Though we don't expect local politicians to be lawyers, we do expect them to know the law that governs their meetings, the Alaska Open Meetings Act. We've found that most, once they understand the law, are eager to do their jobs the right way. We understand that many don't make the time, until it becomes an issue, to see what that law actually says.
That's why each year we provide the simple means for each official to become familiar with the law. It doesn't hurt for the public to understand it, either. Although regular folks rarely spend their dinnertime discussing such things as mill rates and ordinances, that doesn't mean they don't want their business conducted in public.
The state's law is blessedly clear in its intent that the public's business should, indeed, be conducted in public, and that the public servants do not decide what is best for us to know. The law is clear that elected officials are our servants, not our betters.
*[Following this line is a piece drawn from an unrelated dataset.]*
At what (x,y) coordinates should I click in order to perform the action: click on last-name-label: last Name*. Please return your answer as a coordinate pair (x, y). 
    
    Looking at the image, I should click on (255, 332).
There are some cases in which closed meetings are allowed. State law allows what it calls "executive sessions" for very specific instances. The provision for such sessions, the statute says, "shall be construed narrowly in order to effectuate the policy (of the presumption of openness) ... and to avoid exemptions from open meeting requirements and unnecessary executive sessions" (AS 44.62.310 (c)). The specific reasons allowed for an executive session are to discuss:
"(1) matters, the immediate knowledge of which would clearly have an adverse effect upon the finances of the public entity;
(2) subjects that tend to prejudice the reputation and character of any person, provided the person may request a public discussion;
(3) matters which by law, municipal charter, or ordinance are required to be confidential;
(4) matters involving consideration of government records that by law are not subject to public disclosure."
Courts have held that the reason must be specified in the motion for an executive session.
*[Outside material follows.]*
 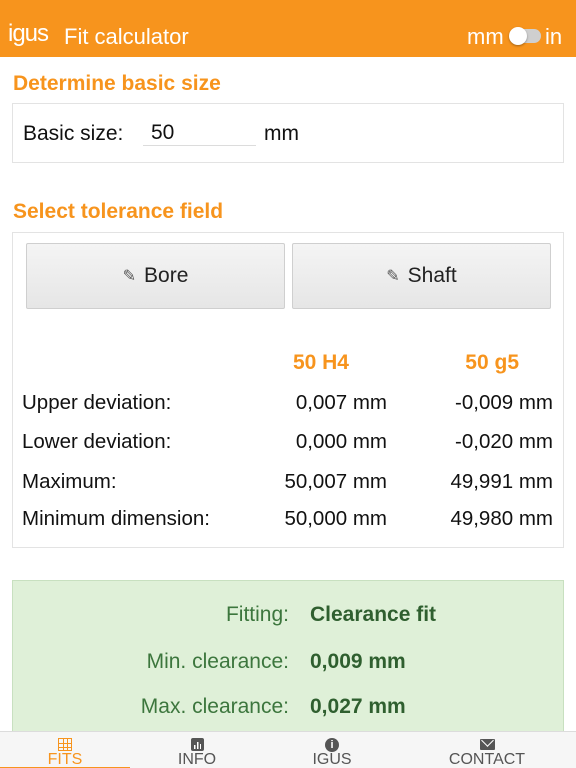 What do you see at coordinates (341, 442) in the screenshot?
I see `bore-lower-deviation: 0,000 mm` at bounding box center [341, 442].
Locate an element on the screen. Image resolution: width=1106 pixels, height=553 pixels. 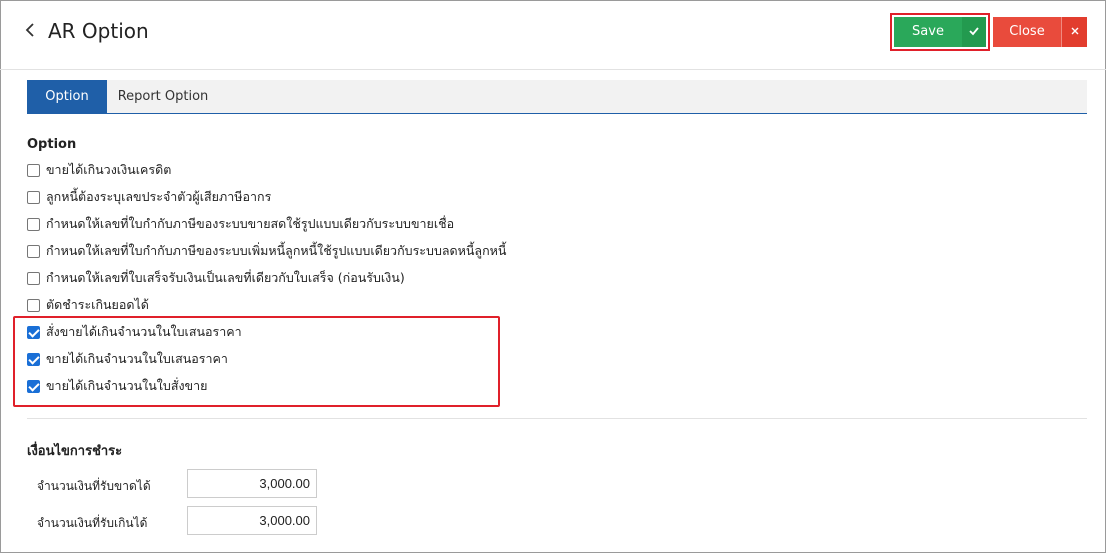
option-item: ตัดชำระเกินยอดได้ is located at coordinates (88, 305).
For instance, talking about salaries would not qualify under No. 1. Discussing employees generally would not qualify under No. 2, in fact, the specific person to be discussed must be named in the motion, and that person must be informed about the possibility of an executive session to discuss him or her; that person can demand that the discussion not be held in secret.
No action can be taken in an executive session. And courts have held that actions taken to circumvent the law - one-on-one meetings or e-mails to discuss public business secretly, then taking action after little public airing of the issue, are not in keeping with the law.
A reading of the statutes (also easily found online) can guide elected officials; the intent of the law, clearly, is that meetings be open.
We know that because there is a strong statement of legislative intent, a statement of which every official - and every citizen - can be proud. Things that can't be said openly and professionally in the context of the public's business perhaps shouldn't be said. Doing what must be done sometimes is uncomfortable, but those who have run for office already know that; they've laid open their own lives for us to see, and now their work for us must be open, too.
Best of luck to our new and continuing public officials. We've elected you because we trust you; we know you can do the job well - which is partly to say, openly.